Билл Джуэлл вел «Сераф» к зазубренному береговому силуэту под завывание ветра, порывами налетавшего на боевую рубку. Было одиннадцатый час вечера, и после жестокого летнего шторма над неспокойным морем висел плотный туман. Джуэлла под зюйдвесткой пробирало холодом. Погода, вспоминал он потом, была «умеренно скверная», но пониженная видимость играла ему на руку.
Вновь «Сераф» подкрадывался в темноте к южному берегу Европы, чтобы оставить в море нечто важное. Вновь субмарина должна была выполнить строго секретное и чрезвычайно опасное задание, и от результата зависела жизнь тысяч людей. Разница между нынешним заданием и предыдущим, которое «Сераф» с успехом исполнил три месяца назад, была в том, что контейнер в трюме лодки на этот раз действительно заключал в себе специальное оборудование: приводной радиомаяк, который должен был направлять крупнейшее из вторжений, что когда-либо обрушивались на берега Сицилии.

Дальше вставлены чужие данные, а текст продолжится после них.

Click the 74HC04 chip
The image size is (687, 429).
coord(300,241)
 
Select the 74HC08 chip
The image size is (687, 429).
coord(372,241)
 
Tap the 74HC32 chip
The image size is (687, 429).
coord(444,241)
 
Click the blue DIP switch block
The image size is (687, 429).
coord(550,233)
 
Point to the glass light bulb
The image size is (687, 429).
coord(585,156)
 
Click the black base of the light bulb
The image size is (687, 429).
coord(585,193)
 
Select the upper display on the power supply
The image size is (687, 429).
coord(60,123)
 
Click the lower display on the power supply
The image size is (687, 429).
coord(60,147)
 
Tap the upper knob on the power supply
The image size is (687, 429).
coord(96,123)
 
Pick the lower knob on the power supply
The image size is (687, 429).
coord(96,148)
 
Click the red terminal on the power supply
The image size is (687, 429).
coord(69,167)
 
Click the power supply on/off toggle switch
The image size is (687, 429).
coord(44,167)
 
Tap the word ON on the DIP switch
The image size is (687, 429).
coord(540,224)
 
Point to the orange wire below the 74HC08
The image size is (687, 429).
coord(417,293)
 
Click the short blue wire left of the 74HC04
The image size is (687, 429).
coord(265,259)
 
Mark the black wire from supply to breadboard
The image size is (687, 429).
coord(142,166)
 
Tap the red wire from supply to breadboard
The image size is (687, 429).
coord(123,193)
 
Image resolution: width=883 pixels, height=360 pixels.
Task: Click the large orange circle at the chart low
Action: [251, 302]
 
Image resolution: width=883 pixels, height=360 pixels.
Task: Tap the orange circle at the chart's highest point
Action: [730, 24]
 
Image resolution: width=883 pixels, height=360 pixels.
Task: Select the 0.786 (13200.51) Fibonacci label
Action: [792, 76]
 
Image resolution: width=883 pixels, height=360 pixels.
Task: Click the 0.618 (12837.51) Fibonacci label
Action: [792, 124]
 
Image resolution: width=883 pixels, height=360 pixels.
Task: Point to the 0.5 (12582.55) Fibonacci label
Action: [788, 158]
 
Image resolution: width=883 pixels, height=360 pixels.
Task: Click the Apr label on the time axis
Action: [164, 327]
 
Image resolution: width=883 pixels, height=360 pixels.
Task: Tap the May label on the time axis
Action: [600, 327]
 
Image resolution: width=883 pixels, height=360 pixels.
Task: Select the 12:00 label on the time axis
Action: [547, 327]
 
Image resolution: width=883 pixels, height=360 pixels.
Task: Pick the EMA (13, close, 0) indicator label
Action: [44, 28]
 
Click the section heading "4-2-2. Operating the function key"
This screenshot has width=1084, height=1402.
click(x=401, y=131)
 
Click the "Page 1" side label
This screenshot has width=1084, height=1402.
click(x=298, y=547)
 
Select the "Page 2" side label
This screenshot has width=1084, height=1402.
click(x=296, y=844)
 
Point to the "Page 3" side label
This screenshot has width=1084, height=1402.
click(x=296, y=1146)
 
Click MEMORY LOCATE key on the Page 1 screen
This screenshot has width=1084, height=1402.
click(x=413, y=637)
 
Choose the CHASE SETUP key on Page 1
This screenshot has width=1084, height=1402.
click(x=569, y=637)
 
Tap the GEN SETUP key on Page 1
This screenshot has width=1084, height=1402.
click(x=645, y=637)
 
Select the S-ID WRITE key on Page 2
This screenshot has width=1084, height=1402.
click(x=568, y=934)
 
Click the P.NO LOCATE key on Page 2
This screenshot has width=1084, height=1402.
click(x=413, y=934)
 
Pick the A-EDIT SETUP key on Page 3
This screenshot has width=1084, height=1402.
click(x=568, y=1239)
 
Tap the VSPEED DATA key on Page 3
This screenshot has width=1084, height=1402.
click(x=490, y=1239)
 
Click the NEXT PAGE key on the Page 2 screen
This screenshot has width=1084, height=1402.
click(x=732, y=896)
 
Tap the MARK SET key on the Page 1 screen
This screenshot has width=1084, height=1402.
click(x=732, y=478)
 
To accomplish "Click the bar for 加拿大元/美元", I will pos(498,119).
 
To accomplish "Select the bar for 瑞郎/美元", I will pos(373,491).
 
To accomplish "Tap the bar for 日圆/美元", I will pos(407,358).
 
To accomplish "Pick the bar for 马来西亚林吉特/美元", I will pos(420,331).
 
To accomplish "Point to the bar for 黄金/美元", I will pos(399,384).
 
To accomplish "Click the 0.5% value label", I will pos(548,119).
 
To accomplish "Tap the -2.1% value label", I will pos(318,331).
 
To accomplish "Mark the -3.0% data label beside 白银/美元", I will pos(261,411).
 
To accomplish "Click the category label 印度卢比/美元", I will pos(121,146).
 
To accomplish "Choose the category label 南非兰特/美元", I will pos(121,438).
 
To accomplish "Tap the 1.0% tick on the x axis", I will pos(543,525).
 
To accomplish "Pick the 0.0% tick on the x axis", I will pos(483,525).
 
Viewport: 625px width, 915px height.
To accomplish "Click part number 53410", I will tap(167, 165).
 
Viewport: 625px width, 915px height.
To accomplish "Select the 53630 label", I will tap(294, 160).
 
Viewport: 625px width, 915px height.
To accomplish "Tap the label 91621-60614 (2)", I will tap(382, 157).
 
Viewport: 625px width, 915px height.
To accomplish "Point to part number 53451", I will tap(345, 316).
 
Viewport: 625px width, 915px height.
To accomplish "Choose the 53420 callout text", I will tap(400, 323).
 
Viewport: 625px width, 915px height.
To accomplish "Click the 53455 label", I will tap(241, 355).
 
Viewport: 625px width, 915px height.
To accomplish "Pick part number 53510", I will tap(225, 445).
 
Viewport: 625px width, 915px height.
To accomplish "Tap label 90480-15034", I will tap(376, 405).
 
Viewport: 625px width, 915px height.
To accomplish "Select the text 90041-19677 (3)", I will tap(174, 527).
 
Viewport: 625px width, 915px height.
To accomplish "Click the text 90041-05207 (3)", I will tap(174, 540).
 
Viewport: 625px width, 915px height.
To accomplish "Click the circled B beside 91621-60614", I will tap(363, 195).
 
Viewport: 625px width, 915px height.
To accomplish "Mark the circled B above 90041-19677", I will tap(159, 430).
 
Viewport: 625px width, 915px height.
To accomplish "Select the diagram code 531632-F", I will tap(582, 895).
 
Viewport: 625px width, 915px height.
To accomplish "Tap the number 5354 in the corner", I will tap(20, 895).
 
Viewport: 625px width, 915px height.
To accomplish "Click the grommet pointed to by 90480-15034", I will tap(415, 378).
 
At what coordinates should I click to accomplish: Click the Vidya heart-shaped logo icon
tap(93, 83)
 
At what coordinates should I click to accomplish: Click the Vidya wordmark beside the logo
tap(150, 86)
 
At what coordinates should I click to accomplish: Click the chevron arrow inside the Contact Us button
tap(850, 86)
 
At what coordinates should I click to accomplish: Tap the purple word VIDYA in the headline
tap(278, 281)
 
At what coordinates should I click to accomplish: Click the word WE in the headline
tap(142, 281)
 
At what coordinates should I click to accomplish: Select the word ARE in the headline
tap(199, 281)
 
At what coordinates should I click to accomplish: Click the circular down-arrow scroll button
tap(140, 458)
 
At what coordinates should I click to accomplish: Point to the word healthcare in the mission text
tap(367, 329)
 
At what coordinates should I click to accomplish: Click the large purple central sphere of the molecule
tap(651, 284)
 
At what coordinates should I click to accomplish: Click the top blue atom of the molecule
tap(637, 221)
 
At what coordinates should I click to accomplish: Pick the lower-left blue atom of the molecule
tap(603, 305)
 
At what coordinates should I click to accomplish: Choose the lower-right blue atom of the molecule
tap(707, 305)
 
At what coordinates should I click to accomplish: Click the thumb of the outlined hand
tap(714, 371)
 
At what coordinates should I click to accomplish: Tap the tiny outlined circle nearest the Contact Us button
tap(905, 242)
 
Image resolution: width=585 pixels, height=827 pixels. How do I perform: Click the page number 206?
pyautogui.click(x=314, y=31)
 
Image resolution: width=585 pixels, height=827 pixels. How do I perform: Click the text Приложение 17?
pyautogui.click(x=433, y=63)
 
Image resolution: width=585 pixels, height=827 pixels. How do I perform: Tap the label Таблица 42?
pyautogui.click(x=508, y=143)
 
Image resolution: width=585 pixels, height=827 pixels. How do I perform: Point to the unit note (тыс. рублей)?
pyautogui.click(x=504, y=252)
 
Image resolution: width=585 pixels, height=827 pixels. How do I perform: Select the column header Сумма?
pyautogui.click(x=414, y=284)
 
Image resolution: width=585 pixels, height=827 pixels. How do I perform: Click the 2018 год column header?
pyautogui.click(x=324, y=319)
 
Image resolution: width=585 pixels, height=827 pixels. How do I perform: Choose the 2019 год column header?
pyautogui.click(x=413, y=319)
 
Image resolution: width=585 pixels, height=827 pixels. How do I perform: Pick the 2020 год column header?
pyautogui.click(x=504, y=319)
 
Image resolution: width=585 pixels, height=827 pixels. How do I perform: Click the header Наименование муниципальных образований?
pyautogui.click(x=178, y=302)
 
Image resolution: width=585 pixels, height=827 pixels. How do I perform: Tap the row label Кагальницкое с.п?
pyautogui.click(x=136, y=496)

Сыграв свою роль в тайной подготовке к операции «Хаски», «Сераф» был избран для того, чтобы возглавить нападение как таковое.
Неделей раньше Джуэлла вызвали в штаб-квартиру подводного флота, находившуюся в Алжире, и там он получил боевое задание от своего непосредственного начальника — капитана Барни Фокса: «Тебе надо будет служить ориентиром и поставить маяк для вторжения нашей армии на Сицилию». В заливе Джела в тысяче ярдов от южного берега Сицилии «Сераф» должен был спустить на воду плавучий радиолокационный маяк нового типа. Сделать это надо было за несколько часов до вторжения, намеченного на четыре утра 10 июля. Двигаясь на маяк, эсминцы должны были повести за собой флотилии десантных судов с солдатами американской 45-й пехотной дивизии, которым рано утром предстояло штурмовать сицилийский берег. «Серафу» было поручено оставаться на месте в качестве зрительного ориентира «для передовых сил вторжения» и отойти, когда атака наберет силу. Подводная лодка должна была послужить головным кораблем могучей армады из более чем 3 тысяч грузовых судов, сторожевиков, танкеров, транспортов, минных тральщиков и десантных плавучих средств, на борту которых находилось 1800 тяжелых орудий, 400 танков и 160 тысяч военнослужащих американской 7-й армии под командованием генерала Джорджа Паттона и британской 8-й армии, которой командовал Монтгомери.